“FEIRA DE
SANTANA (Do Correspondente) Reina grande animação nesta cidade em torno dos
festejos tradicionais da Micareta, que este ano promete bater record. O povo da
‘Princesa do Sertão’, esquecendo por instantes as dificuldades e a crise
reinantes não só no Município com em
todo o país, está fazendo um sacrifício para manter com brilho e alegria a sua
maior festa popular, a sua afamada e querida Micareta”.
Não, o texto
não é o ensaio de nenhum escriba sobre a Micareta feirense que se avizinha. Tampouco
é coisa de algum renitente adversário dos mandatários políticos de plantão. É
coisa antiga, de quando a Micareta apenas engatinhava: o texto está na página 2
do jornal “O Momento”, de 24 de março de 1948. Está em vias de completar 72
anos e foi publicada com título chamativo: “Animada a Micareta em Feira de
Santana”.
Adiante, a
notícia é mais objetiva. Nela, emergem os nomes dos responsáveis por aqueles
primeiros anos da folia juvenil: “A Comissão promotora dos festejos nesta
cidade está composta dos srs. Oscar Erudilho, Carlos Marques, Gilberto Costa,
Florisval Albuquerque, além de outros, que têm desenvolvido grande atividade em
prol do maior brilhantismo dos 3 dias da grande folia”.
Naquela
época a festa era mais espontânea. E mobilizava muito mais os feirenses, pelo
que se percebe: “O que atesta também a animação reinante em Feira de Santana é
o grande número de músicas de compositores locais, irradiadas todos os dias das
21 às 22 horas, pelo Serviço de Telefonia de Feira”. Será que havia um serviço
de alto-falantes divulgando as canções? A matéria não esclarece.
Quem eram
esses compositores?
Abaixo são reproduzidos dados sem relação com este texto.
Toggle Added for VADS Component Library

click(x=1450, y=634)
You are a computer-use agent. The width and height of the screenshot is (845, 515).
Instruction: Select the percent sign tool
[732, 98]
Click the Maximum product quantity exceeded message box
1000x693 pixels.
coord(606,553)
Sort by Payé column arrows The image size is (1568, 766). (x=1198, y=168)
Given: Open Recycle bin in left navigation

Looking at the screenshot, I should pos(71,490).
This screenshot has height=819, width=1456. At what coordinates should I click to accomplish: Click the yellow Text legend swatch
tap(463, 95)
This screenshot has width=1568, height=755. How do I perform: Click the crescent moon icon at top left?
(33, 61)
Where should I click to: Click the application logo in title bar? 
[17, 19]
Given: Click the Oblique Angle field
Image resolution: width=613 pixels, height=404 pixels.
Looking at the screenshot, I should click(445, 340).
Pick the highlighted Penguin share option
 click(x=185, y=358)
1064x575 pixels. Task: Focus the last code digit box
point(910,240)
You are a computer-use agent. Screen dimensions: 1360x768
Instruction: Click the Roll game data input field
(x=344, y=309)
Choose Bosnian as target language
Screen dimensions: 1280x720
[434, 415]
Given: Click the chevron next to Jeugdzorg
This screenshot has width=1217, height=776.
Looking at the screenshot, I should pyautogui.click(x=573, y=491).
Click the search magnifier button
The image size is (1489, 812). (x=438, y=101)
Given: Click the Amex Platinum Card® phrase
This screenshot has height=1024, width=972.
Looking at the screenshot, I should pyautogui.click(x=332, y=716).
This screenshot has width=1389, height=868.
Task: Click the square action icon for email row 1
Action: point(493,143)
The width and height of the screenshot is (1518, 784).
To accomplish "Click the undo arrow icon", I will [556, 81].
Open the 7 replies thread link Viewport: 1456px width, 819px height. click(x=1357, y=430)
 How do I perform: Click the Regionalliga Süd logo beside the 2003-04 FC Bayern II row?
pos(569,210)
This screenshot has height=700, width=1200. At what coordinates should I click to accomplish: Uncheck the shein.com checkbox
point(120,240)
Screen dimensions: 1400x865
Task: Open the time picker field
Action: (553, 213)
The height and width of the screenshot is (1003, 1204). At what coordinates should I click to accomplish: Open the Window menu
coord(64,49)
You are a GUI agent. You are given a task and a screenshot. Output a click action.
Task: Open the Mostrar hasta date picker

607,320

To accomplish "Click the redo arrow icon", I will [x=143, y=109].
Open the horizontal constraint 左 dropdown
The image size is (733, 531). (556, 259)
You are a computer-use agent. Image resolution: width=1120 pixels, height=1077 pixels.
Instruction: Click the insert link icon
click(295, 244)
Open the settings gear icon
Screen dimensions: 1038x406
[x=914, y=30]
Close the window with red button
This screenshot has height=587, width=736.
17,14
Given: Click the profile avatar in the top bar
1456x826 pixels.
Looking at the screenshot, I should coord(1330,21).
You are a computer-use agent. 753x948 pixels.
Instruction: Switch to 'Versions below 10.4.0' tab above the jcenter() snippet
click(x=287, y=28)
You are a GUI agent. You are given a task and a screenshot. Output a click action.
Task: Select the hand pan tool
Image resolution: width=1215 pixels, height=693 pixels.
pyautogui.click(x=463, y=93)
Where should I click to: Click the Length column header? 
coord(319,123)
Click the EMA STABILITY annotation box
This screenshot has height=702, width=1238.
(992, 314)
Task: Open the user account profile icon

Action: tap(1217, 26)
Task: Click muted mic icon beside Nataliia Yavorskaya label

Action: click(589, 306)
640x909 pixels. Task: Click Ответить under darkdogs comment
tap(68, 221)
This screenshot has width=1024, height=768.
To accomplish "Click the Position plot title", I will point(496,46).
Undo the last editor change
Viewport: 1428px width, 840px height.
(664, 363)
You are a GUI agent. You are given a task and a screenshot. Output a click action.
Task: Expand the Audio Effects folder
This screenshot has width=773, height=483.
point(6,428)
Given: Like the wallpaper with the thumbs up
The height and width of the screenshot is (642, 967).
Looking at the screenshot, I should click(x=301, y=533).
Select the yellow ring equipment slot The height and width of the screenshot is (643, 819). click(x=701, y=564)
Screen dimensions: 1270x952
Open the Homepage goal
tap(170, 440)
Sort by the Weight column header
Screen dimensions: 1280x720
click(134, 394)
O anônimo correspondente de “O Momento” detalha mais
adiante: “Os compositores locais Pedro Matos, Humberto de Alencar, Carlos
Marques, etc., destacam-se pelo sucesso de suas marchinhas e sambas”.
Carlos
Marques – quem terá sido? –, pelo visto, destacou-se mais naquele longínquo
1948. O texto explica, mais adiante: “Entre estas destaca-se a marcha ‘Que
agonia’, de Carlos Marques, que traduz a revolta do povo pela constante falta
de luz”.
Naqueles
dias ocorreu uma irreverente manifestação estudantil, que percorreu as ruas da
cidade com velas acesas, protestando contra as constantes quedas de energia
elétrica. A iniciativa não se restringiu aos estudantes e contou com ampla
adesão da população.
“O Momento”
era jornal engajado, editado em Salvador, mas com correspondentes espalhados
pelo interior baiano. Vinculado ao então Partido Comunista Brasileiro – o
pecebê – batia sem piedade nos poderosos de plantão. E, claro, cortejava seus
lideres, a exemplo do mitológico ex-capitão do Exército Luís Carlos Prestes.
É profunda a
ironia que se pode extrair de uma simples notícia de jornal: o primeiro parágrafo,
em linhas gerais, traduz parte do que o feirense de hoje vive, oprimido pela
voraz crise econômica e pelo “pibinho” recente, assustado com a epidemia do
coronavírus, mas na expectativa da Micareta que se avizinha em abril.
Ou não, porque o coronavírus avança e, ao que
tudo indica, a folia terá que ser adiada.